It easily qualifies as an exploit, given that Apple's app store model is based on the fact that each app is reviewed beforehand to ensure various properties, including the property that the app does not contain spyware, etc. If Apple approved a harmless app, and then said app downloaded code that snooped on the user's calls or asked for their credit card number, that's an exploit.
First - I think just general manners, as well as established protocol, would have the security researcher let Apple know ahead of time what he would be doing. A simple email sent prior to uploading this code would have been sufficient to cover his bases - I'm surprised he didn't do that.

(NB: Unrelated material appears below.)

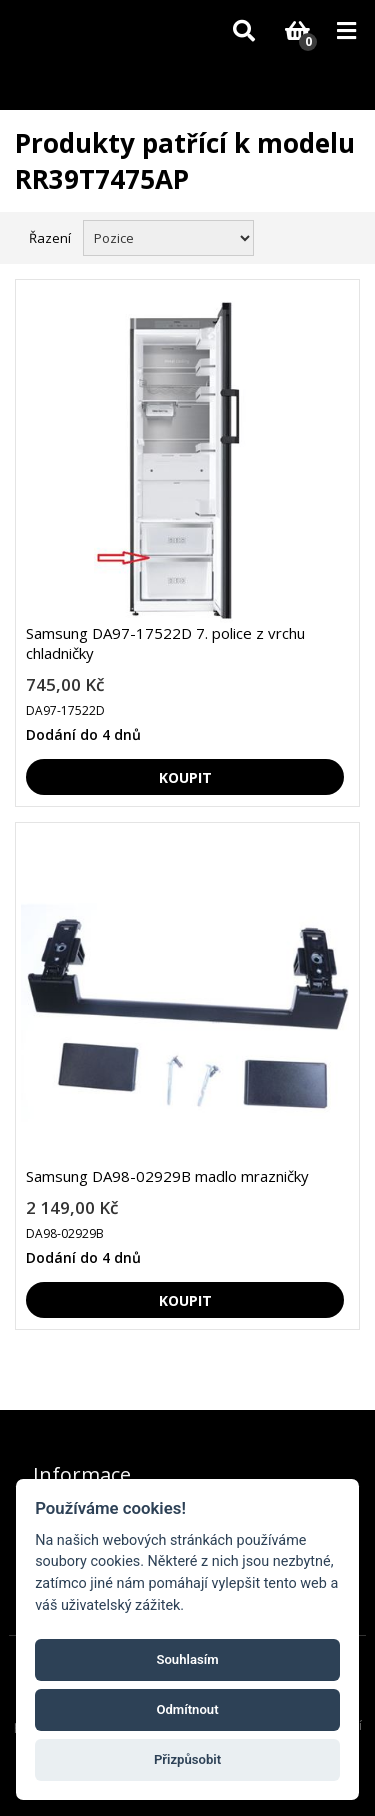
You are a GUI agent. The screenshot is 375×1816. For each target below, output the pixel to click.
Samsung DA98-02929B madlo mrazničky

Second - Unless I'm mistaken - his proof of concept was more a violation of Apples TOU, it didn't really attempt to copy credit card numbers, or snoop on users calls - so, in that sense, it wasn't an exploit.
Net-Net - nobody comes out of this looking good, but Apple makes it clear that they are prepared to back up the language of their Developer TOU with actions.
Part of the security of the app store is the review process. "It's possible to download and execute code" is neat, "it's possible to download and execute code and the app store reviewers don't catch that" is much more impressive.
Nothing in the App Store review process will allow them to catch a zero-day exploit. Coming up with a zero-day exploit in IOS is very impressive - but, by definition, once you have it, the App Store review process isn't going to catch it.
Yep. There's no deep check of what your code contains, only a fairly superficial check of what it actually does. You can include nearly anything in your app (perhaps lightly obfuscated) as long as it doesn't show its face during the review.
Depends on your level of paranoia and willingness to rely on the network. The server has the advantage of letting you turn it on and off at will, but a timer will work even if the user has no internet connection or your server gets confiscated by the FBI.